Tropical Storm Isaias may briefly become a hurricane on Monday before making landfall late Monday along the South Carolina or North Carolina coast. It will be a tropical storm transitioning to a post-tropical cyclone when it passes by New England Tuesday night.
The storm will not to cause tremendous destruction in Southern New England. If it hangs together as it moves through the Mid-Atlantic it could bring a few inches of rain to western Connecticut, and isolated wind gusts over 50 mph to the coast of Southern New England. If it’s completely falling apart, then peak wind gusts will likely be in the 30-40 mph range causing little, if any, damage. A notable storm surge is unlikely. The center of the storm will likely be far enough west and passing by near low tide to limit the coastal flooding potential. Here are the impacts in a nutshell:
As mentioned above, the coastal impacts should be limited from this storm. It is not a huge storm, and it will be moving quickly when it races by. The passage of the storm’s center is not expected to coincide with high tide. It looks like a splashover to minor coastal flooding event for south facing shorelines.

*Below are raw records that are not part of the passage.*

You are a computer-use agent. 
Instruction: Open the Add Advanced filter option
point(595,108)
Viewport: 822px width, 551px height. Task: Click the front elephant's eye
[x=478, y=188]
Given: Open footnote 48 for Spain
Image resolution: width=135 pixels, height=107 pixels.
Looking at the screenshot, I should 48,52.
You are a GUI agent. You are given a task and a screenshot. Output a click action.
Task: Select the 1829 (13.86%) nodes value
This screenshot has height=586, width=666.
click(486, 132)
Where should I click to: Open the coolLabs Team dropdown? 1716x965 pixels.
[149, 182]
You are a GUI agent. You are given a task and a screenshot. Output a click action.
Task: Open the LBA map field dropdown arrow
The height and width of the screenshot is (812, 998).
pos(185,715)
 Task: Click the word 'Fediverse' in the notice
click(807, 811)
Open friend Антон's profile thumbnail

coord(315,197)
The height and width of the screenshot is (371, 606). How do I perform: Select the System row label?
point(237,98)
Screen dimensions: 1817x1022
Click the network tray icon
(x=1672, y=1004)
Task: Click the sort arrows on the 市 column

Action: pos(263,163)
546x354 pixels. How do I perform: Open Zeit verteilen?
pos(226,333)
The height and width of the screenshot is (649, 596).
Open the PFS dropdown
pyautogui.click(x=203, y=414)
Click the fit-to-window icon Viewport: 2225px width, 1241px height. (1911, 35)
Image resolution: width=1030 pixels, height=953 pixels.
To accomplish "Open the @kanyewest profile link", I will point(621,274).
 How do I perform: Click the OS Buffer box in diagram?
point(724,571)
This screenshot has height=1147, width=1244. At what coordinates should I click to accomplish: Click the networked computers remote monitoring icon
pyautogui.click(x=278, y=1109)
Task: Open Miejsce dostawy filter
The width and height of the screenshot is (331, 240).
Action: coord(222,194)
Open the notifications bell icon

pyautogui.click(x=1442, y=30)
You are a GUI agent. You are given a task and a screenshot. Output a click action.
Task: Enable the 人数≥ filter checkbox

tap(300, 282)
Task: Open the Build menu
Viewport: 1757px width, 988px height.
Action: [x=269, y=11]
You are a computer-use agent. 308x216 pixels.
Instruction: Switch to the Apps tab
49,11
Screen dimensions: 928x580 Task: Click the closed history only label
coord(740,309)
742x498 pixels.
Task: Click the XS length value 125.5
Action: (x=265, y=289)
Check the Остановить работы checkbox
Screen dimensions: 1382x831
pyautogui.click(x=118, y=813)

Showers are possible ahead of the system on Tuesday, but I do not expect steady rain until Tuesday night – and that’s mainly along and west of the storm’s track. It will be showery throughout to the east of the storm track, which includes most of RI and all of SE MA. The heaviest rain in western CT is likely Tuesday night.
The strongest winds are likely from late Tuesday evening until before dawn on Wednesday.
The storm will be moving quickly, so you can expect dry skies by dawn on Wednesday. It will be partly sunny day with pop-up showers possible.